■ EXCERPTED PASSAGE:
The media in Toronto encompasses a wide range of television and radio stations, as well as digital and print media outlets. These media platforms either service the entire city or are cater to a specific neighbourhood or community within Toronto. Additionally, several media outlets from Toronto extend their services to cover the Greater Toronto Area and the Golden Horseshoe region. While most media outlets in Toronto cater to local or regional audiences, there are also several national media outlets based in the city that distribute their services across Canada and caters to a national audience.

Toronto is the largest mass media market in Canada, and the third-largest market in North America, behind Chicago. As a result, several Canadian media companies and conglomerates are based in Toronto.

■ Collected data:
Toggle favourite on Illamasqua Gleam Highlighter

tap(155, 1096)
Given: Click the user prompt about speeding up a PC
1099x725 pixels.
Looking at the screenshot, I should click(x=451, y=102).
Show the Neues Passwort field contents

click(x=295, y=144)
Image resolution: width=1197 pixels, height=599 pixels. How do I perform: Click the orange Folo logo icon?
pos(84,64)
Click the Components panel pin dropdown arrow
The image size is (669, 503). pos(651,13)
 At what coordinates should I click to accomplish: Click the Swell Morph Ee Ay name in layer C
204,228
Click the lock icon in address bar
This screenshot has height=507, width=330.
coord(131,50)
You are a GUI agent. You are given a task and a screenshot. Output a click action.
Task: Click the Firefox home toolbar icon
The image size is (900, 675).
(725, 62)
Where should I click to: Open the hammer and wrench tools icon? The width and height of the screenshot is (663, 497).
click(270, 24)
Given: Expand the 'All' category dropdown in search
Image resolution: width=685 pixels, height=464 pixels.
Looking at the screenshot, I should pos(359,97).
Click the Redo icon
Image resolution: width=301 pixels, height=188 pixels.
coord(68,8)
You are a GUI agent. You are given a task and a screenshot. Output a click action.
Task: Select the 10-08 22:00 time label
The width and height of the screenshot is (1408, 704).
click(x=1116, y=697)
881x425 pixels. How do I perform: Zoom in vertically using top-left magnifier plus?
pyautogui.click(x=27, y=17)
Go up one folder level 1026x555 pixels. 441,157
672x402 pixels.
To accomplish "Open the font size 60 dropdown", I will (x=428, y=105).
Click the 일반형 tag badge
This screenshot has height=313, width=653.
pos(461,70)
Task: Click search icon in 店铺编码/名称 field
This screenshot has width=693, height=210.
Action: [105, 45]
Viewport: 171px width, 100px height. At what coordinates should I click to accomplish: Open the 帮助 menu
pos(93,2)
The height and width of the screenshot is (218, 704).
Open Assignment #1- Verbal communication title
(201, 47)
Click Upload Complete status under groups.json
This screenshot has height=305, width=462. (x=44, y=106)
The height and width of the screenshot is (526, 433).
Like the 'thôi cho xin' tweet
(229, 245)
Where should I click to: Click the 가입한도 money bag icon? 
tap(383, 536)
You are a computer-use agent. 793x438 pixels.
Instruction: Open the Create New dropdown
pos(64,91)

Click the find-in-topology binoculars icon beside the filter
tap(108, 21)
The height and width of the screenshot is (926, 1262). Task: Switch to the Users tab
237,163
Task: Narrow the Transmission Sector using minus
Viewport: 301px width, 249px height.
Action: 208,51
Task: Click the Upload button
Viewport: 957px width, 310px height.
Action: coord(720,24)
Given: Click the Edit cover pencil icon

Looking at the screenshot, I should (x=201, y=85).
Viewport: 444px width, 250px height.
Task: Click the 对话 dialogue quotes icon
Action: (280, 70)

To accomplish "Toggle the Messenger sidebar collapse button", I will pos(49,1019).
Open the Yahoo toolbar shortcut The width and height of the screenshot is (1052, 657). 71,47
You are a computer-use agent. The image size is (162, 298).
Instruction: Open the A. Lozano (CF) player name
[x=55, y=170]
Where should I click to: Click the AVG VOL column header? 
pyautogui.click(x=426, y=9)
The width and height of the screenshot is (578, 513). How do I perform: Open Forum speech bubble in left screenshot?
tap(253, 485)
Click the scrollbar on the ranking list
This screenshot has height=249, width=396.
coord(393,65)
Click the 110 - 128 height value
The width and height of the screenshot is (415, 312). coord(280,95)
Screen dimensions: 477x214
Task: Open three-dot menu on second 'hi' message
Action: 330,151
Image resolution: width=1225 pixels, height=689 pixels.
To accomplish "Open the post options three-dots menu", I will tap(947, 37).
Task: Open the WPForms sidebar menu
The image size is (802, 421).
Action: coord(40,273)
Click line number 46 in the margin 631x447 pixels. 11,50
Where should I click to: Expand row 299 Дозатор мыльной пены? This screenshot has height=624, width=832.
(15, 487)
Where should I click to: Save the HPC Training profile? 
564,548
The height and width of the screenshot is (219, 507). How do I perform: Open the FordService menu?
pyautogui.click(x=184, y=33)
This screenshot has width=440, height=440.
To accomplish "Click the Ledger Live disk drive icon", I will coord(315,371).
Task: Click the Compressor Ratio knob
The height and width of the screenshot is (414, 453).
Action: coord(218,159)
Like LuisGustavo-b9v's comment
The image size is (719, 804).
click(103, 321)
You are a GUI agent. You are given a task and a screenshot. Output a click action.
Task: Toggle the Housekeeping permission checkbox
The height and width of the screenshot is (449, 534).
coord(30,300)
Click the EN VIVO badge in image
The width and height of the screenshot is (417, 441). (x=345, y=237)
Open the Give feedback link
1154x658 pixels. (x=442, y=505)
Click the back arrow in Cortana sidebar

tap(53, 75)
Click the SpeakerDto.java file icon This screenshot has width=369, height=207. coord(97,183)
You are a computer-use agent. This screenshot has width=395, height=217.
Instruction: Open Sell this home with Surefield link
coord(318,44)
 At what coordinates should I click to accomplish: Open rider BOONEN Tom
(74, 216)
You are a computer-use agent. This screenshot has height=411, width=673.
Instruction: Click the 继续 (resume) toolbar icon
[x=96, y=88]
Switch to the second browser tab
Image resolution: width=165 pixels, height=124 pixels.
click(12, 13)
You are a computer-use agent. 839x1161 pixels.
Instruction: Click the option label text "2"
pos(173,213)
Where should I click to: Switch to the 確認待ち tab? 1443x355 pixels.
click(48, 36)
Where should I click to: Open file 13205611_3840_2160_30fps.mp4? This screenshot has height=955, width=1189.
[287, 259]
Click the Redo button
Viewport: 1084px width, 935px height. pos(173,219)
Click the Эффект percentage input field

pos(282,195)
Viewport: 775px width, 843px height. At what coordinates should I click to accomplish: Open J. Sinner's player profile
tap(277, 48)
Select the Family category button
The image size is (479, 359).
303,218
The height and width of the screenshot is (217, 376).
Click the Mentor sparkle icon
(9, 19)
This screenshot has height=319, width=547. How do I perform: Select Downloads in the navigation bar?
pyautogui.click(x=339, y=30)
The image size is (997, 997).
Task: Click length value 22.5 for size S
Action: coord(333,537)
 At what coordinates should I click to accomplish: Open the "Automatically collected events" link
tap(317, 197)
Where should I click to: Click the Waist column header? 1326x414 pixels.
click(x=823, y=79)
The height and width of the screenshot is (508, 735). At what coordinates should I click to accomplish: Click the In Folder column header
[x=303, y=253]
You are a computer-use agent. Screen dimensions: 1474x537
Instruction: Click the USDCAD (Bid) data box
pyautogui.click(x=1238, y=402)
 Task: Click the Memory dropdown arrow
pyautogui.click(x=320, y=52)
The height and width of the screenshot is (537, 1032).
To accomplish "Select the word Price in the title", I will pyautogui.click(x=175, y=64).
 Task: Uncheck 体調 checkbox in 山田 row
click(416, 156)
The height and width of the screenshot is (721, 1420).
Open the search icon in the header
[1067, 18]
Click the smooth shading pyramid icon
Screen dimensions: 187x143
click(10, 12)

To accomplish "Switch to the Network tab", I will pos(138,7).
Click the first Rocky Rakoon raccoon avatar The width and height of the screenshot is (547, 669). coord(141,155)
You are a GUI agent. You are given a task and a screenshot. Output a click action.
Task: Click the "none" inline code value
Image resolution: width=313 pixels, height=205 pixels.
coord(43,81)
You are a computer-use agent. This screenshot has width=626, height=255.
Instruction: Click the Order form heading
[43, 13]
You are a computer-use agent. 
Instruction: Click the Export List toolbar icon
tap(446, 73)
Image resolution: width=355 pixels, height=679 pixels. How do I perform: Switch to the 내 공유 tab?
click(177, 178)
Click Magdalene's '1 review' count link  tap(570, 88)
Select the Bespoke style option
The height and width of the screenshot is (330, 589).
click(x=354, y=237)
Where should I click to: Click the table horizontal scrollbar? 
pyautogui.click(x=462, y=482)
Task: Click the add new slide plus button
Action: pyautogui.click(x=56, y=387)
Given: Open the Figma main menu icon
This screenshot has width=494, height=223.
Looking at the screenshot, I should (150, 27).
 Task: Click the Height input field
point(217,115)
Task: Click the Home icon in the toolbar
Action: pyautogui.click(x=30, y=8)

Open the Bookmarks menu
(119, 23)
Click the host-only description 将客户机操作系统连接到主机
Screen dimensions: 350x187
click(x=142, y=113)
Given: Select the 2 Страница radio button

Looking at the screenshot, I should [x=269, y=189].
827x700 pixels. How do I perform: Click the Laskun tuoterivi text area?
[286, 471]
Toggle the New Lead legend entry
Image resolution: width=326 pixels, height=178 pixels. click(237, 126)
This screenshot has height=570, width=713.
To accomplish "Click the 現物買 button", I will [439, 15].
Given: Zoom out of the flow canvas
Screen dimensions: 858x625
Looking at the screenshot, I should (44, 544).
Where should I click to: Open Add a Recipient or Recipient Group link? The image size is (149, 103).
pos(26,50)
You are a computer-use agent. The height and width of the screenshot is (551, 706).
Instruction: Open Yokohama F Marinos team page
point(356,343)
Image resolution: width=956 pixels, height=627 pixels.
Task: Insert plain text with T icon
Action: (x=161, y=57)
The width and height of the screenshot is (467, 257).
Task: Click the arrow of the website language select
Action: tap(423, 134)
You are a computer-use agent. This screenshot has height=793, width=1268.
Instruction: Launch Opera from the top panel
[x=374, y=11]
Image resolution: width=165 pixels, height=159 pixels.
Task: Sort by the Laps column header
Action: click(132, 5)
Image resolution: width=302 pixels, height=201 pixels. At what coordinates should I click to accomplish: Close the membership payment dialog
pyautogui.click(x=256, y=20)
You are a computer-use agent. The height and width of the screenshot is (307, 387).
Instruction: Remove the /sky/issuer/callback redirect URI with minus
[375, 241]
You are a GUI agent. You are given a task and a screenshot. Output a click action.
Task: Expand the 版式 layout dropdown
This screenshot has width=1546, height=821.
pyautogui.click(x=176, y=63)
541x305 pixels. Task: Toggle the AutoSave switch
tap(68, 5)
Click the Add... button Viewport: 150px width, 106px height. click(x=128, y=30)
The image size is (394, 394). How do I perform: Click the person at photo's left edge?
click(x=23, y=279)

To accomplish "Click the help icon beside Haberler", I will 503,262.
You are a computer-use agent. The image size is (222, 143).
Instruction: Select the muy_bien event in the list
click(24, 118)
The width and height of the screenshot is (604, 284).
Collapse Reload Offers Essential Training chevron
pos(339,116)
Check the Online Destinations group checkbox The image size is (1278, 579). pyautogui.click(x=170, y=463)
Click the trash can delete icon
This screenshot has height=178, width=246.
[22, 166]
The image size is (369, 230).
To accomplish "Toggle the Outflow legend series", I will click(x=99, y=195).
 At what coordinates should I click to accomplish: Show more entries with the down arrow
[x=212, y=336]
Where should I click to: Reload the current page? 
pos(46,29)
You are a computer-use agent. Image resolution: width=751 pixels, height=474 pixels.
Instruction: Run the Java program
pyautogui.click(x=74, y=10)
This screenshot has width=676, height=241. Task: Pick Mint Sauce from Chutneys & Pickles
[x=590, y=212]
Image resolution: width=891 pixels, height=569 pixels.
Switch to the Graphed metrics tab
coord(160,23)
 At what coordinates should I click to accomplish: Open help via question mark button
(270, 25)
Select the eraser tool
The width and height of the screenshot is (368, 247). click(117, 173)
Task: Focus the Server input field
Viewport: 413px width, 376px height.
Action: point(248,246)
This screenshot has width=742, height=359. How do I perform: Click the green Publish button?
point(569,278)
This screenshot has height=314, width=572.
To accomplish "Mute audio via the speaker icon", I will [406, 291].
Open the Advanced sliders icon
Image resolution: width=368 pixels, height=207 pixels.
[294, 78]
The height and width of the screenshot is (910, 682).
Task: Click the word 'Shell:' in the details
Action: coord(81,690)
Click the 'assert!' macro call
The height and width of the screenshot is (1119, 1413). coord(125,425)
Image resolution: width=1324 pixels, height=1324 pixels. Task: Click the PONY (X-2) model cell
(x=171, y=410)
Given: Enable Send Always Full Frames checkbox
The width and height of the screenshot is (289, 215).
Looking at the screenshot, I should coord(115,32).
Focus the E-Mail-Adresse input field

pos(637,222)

■ EXERCISES:
a: Repeat the passage about Toronto's media, starting with "The media in" and going on through "a national audience.".
b: According to the passage about Toronto's media, which areas beyond the city do several Toronto outlets also serve?
c: For each statement, say whether it agrees with the passage about Toronto's media, and quote the words that decide it: (i) Toronto is the largest mass media market in Canada. (ii) Every media outlet in Toronto serves only a local or regional audience. (iii) Toronto's media include print outlets.
The material above stands apart from the passage about Toronto's media.

■ ANSWERS TO EACH TASK:
a:
The media in Toronto encompasses a wide range of television and radio stations, as well as digital and print media outlets. These media platforms either service the entire city or are cater to a specific neighbourhood or community within Toronto. Additionally, several media outlets from Toronto extend their services to cover the Greater Toronto Area and the Golden Horseshoe region. While most media outlets in Toronto cater to local or regional audiences, there are also several national media outlets based in the city that distribute their services across Canada and caters to a national audience.

b: The Greater Toronto Area and the Golden Horseshoe region.

c:
(i) Yes: "Toronto is the largest mass media market in Canada"
(ii) No: "there are also several national media outlets based in the city that distribute their services across Canada"
(iii) Yes: "as well as digital and print media outlets"